Здесь и разбудил Василий Иванович – близилась моя очередь вещать. Когда, очумевший от кошмарного сна, вышел на трибуну, глянул в зал и со страха обомлел. От крестьянской породы достался мне наследственный страх перед начальством, даже мелким, вроде председателя сельсовета; а тут …у страха глаза, что плошки, не видят ни крошки… почудилось: сто больших начальников уставились на меня, и во взглядах холодная усмешка: мол, это еще что за чудо в перьях на трибуну вылезло?! Ну, давай, клоун, повесели публику… Тряскими руками перебрал я листья речи, и решил хоть выдержки зачитать, а иначе захлопают: деловые, вечно спешащие, для коих время – деньги, некогда пустяками заниматься, думать о душе. Пусть о душе попы заботятся: им делать нечего. Есть еще писатели-душеведы, тем абы в пень колотить, день проводить – лодыри несусветные, работать не хотят. Вот и пусть с попами о душе пекутся…

Глянул я в зал – депутаты, слитые в одно холеное, надменное, вельможное лицо, смотрели на меня стыло, не мигаюче, словно на допросе, – и, уже перетрясшись, начал я дерзко вещать:

– Российские власти – законодательная, исполнительная – если не враги родному народу, обязаны понять: без возрождения в душах спасительных духовно-нравственных основ, выработанных нацией за десять веков, не будет возрождения России. Гениальный проект социально-экономического возрождения России породит лишь более гениальное мошенничество, казнокрадство и мздоимство, в коих утонет благородный проект. Великие деньги, отсуленные казной на возрождение российского хозяйства, осядут в карманах «гениальных» чиновников и деляг, а мужику с серпом и молотом от капиталов достанется намыленная веревка. Спасут Россию – лишь спасенные души. А возрождение в душах духовно-нравственных основ возможно лишь путем приобщения нации к высоким народным идеалам, воплощенным в народно-православной культуре, в искусстве, воспевающем народные идеалы добра и совести. А посему во власти должны прийти не просто профессионалы, но люди – духовно-нравственные, у коих едина цель в жизни, – бескорыстное служение народу, для коих великая честь положить судьбу на алтарь народного счастья. Российская законодательная власть, коли жаждет слыть народовластной, обязана исходить из идеалов земского, губернского, всероссийского соборов, равно представляя все сословия: дабы в парламенте рядом с чиновным, деловым людом заседали крестьяне и ремесленники с трудовыми мозолями, выдающиеся ученые, талантливые, глубинно народные писатели, художники и педагоги, – деятели, возлюбленные не властью и капиталом, а духовной элитой русского народа…

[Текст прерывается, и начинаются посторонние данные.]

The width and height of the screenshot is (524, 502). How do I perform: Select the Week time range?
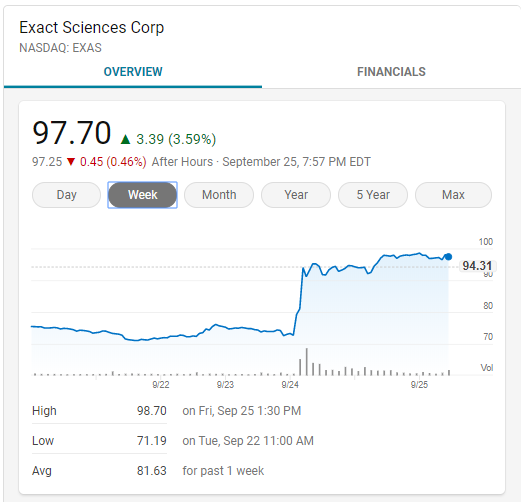coord(142,195)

В завершении речи, не глядя в листья, изможденным голосом изрек: «В борьбе с коррупцией надо начинать с коррупции души…», и кто-то из начальствующих заверил: «У нас в Законодательном Собрании нет коррупции…» «Конечно, откуда у вас коррупция…» – согласился я и удалился. «Спасите души русские» – так величалась речь, недосказанная в Собрании, которую я, изрядно выправив, ныне и предлагаю читателям, сторонникам партии «Патриоты России»

 

* * *

Странно потаенный, тихий рассвет нынешнего века, и простолюдье замерло в ленивом раздумье: однако, прощай, былая жизнь народная; однако, пора к буржуйской править душу, Бог не выдаст, свинья не съест. Мир не без добрых людей, мир не без праведников, кои, поди, и в буржуйстве водятся. Слава Богу, тихо в стране… А может, затишек – канун грозы, а потом – гром и молнии, гонения и лишения?.. но авось пронесет, да и не во всякой туче гром; а и гром, да не грянет; а и грянет, да не по нас; а и по нас — авось ожалит, не убьет. У Бога милости много, не как у мужика горюна.

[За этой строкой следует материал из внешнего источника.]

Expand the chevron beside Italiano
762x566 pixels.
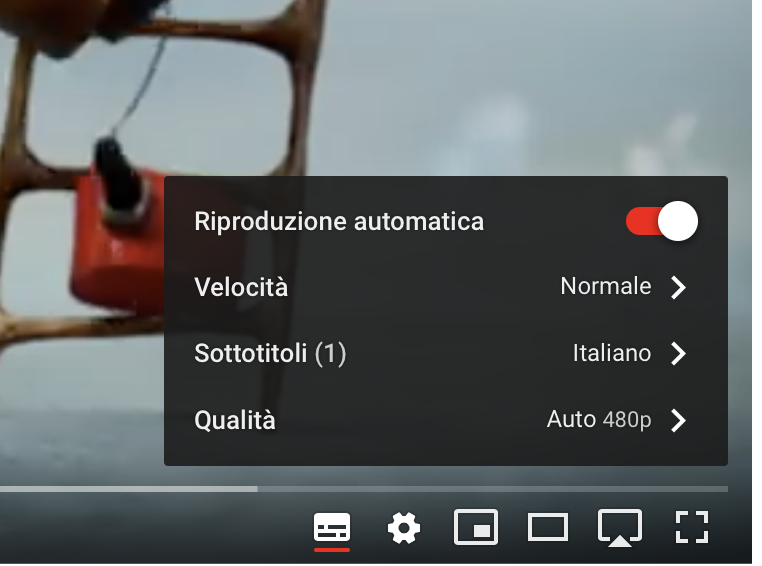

После смуты зажило простолюдье надеждами на чудо, а то и просвета в ночи не зрело душевными очами. П од чужебесный шабаш неруси и доморощенной нежити, под звериное рыканье кабацкого ярыги – кремлевского самозванца-самохвала, – холопы тьмы и смерти, либералы с большой дороги, полтора десятилетия похабили и грабили Россию, казалось, уже лежащую на смертном одре под святыми ликами; хитили воры российское добро, что отичи и дедичи кровью и потом добывали, а для содомской утехи и потехи изгалялись, нетопыри, над русским словом, древлим обычаем и отеческим обрядом, чтобы народ и голодом-холодом уморить, и душу народную вынуть и сгноить. В ту злочастную, лихую пору смешно и грешно было бы стучаться в кремлевские ворота с народными бедами; это походило бы на то, как если бы мужики из оккупированной смоленщины и белгородчины писали челобитную германскому наместнику, лепили в глаза правду-матку и просом просили заступиться: мол, наше житье – вставши и за вытье, босота-нагота, стужа и нужа; псари твои денно и нощно батогами бъют, плакать не дают; а и душу вынают: веру православную хулят, святое порочат, обычай бесчестят, ибо восхотели, чтобы всякий дом – то содом, всякий двор – то гомор, всякая улица – блудница; эдакое горе мыкаем, а посему ты уж, батюшка-свет, укроти лихомцев да заступись за нас, грешных, не дай сгинуть в голоде-холоде, без поста и креста, без Бога и царя… Повеселила бы мужичья челобитная чужеверного правителя, сжалился бы над оскудевшим народишком, как пожалел волк кобылу, оставил хвост да гриву…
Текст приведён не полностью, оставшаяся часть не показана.